Sentada en el banquillo - siempre el mismo cada domingo -, la señora Brill contemplaba feliz el ya bien conocido escenario. En el kiosco verde los músicos tocaban, con nuevo entusiasmo, las mismas sintonías (siempre iguales).

Alrededor, la gente iba y venía, saludaba, se encontraba de nuevo, intercambiaba comentarios con las mismas personas conocidas de vista de siempre.

La señora Brill se divertía, siempre luciendo al cuello su visón.

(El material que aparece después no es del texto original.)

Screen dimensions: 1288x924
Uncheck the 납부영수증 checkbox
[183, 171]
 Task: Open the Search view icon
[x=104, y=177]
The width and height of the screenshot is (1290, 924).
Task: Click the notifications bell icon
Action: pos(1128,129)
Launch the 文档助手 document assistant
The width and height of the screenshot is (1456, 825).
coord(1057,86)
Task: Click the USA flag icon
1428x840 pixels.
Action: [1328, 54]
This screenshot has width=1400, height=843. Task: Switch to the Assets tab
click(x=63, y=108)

En aquel momento dos jóvenes enamorados tomaron asiento en la parte opuesta del banquillo. Estaban bien vestidos, con elegancia sobria y moderna, y charlaban bajo, con ternura. La señora Brill, interesada, se preparó para escucharlos.

"No, ahora no", decía la muchacha. "Aquí no, aquí no podré".

"Pero, ¿por qué?", insistía el compañero. "¿Por miedo a aquella vieja tonta, sentada allá en el extremo del banquillo? Ya, ¿y para qué viene, digo yo?, ¿a quién le agrada? Sería mejor que se quedara en casa, ella y aquella bestia antediluviana que llevaba alrededor del cuello."

"¡Precisamente es el visón lo que me hace reír y me da pena al mismo tiempo! ¡Qué tonta y salvaje que es! ¡Además, parece una merluza frita!"

"¡Pero que se vaya y que nos deje en paz!", gritó el muchacho con rabia. Después, inclinándose hacia ella: "Dime, pequeña mía..."

De ordinario, al regresar a casa, la señora Brill se tomaba el lujo de entrar en la panadería y comprarse un pastel. Era su festín dominical. Algunas veces en el pastel había una almendra, otras no. Esto era una sorpresa.

Pero aquel día pasí sin entrar en la panadería. Subió lentamente las escaleras, entró en la pequeña habitación oscura, muy parecida a un rinconcillo enmohecido. Permaneció por mucho tiempo sentada, mirando la caja grande de cartón todavía abierta sobre la cama y pensando las palabras que le habían dedicado los dos jóvenes.

Después, se quitó del cuello del abrigo la piel de visón, y sin mirarlo, lo extendió dentro de la caja. Pero cuando puso la tapa, tuvo la impresión de oír un extraño lamento. Era el visón que lloraba.